Nesta conjuntura de substituições, passei a prestar mais atenção ao domicílio que, com mais aromas de água sanitária, álcool e sabão, agora sedia o lar, o trabalho, a escola. Um cômodo subutilizado foi revitalizado, num exercício de desapego e reformulação no qual, armários, caixas, discos, livros, entre outros objetos, foram doados para ilustrar e compor a história de terceiros.

Deram espaço a outro designe interno, testando minha coragem e desapego de acumulação de coisas que foram marcantes, mas que já tinham cumprido seu ciclo comigo e, forçosamente, aceleraram uma inovação de percepções com compromissos honrados e expedientes dados ora na cozinha, na rede ou sofá, frequentes palcos de ideias, minutas, relatórios e reuniões laborais.

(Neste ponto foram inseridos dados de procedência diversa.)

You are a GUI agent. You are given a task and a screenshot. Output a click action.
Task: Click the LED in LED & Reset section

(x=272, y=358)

Deste modo, distanciado mas não desconectado, acompanho as mazelas do cotidiano, A burocracia para os mais necessitados, aglomerados em filas, receberem o auxílio do governo, enquanto abastados são denunciados de tirar proveito da situação, suspeitos de malversação de recursos públicos; reportagens de exposições insanas nas ruas; a falta de acesso de estudantes ao ensino a distância.

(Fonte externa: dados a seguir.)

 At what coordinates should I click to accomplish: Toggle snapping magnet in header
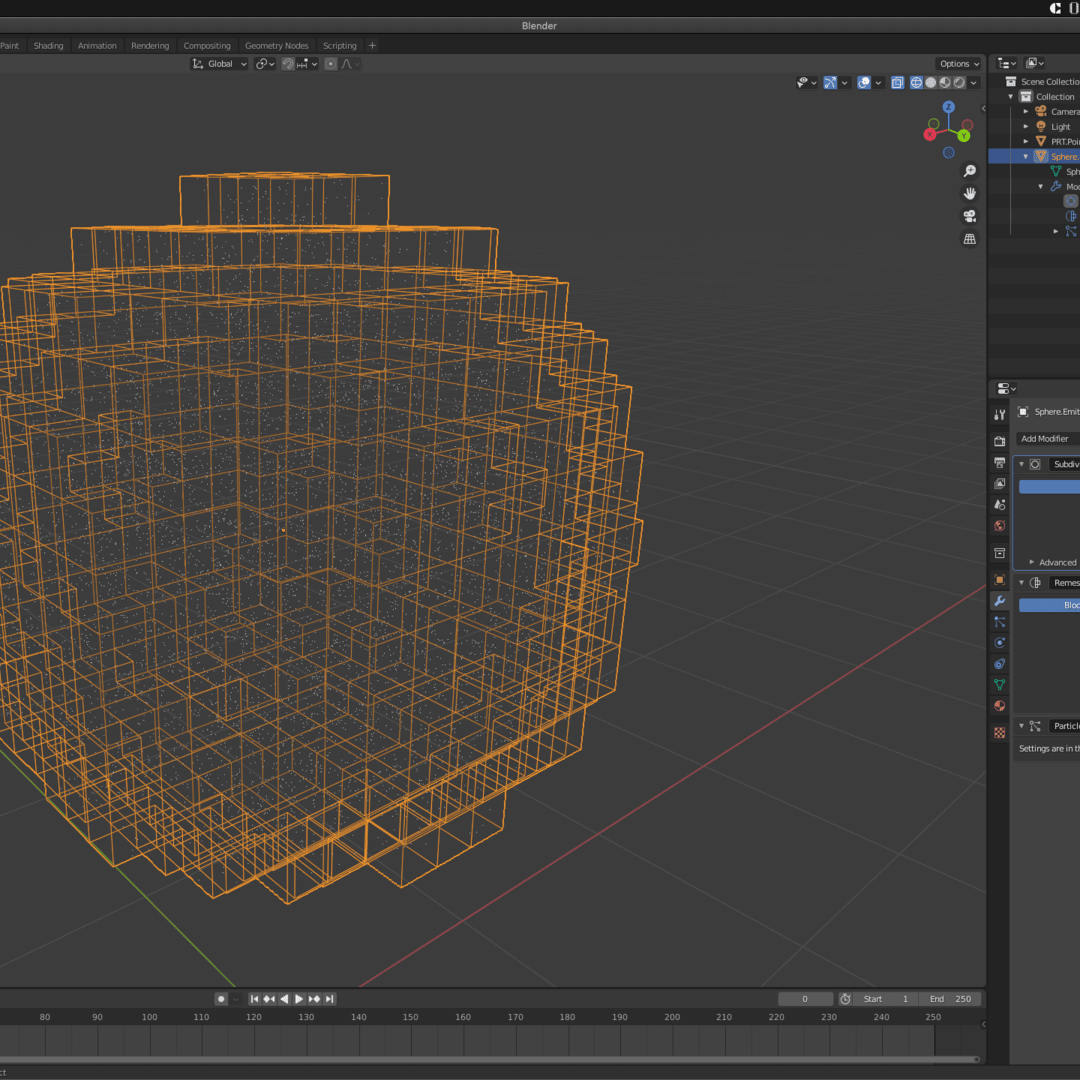click(288, 64)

Por outro lado, experimento sensações de fortalecimento motivado pelas milhares de vidas salvas, o engajamento de voluntários, a dedicação dos profissionais de saúde e dos que atuam em serviços essenciais que assumiram responsabilidades, norteados por respaldos científicos e humanitários.

Neste contraste de circunstâncias, sigo a pauta agradecido pela oportunidade de compartilhar com a sociedade por meio do conceituado Tribunal Regional Eleitoral de Pernambuco, minha jornada durante o inusitado flagelo global e respectivos desdobramentos. Nutrindo-me de minhas periódicas Lives mentais reservadas , nas quais me abasteço da rememoração de prazerosos passeios, viagens, descontrações, onde cada lembrança reforça a expectativa de que em breve sejam viáveis agradáveis contatos físicos de afeto.


Roberto Luiz da Silva Cabral (Roberto Cabral)

Bacharel em Direito com pós-graduação em direito público, MBA em gestão do ministério público; servidor concursado do ministério público de Pernambuco, representante de base no sindicato dos servidores do ministério público de Pernambuco; consultor em audiodescrição com capacitações nacionais e internacionais estudante do Conservatório Pernambucano de música no curso regular de viola de 10 cordas, aluno de música no instituto dos cegos de Recife, formações de ator cursadas no Sesc e Espaço O Poste, multi artista atuante como cantor, músico, dançarino e ator teatral.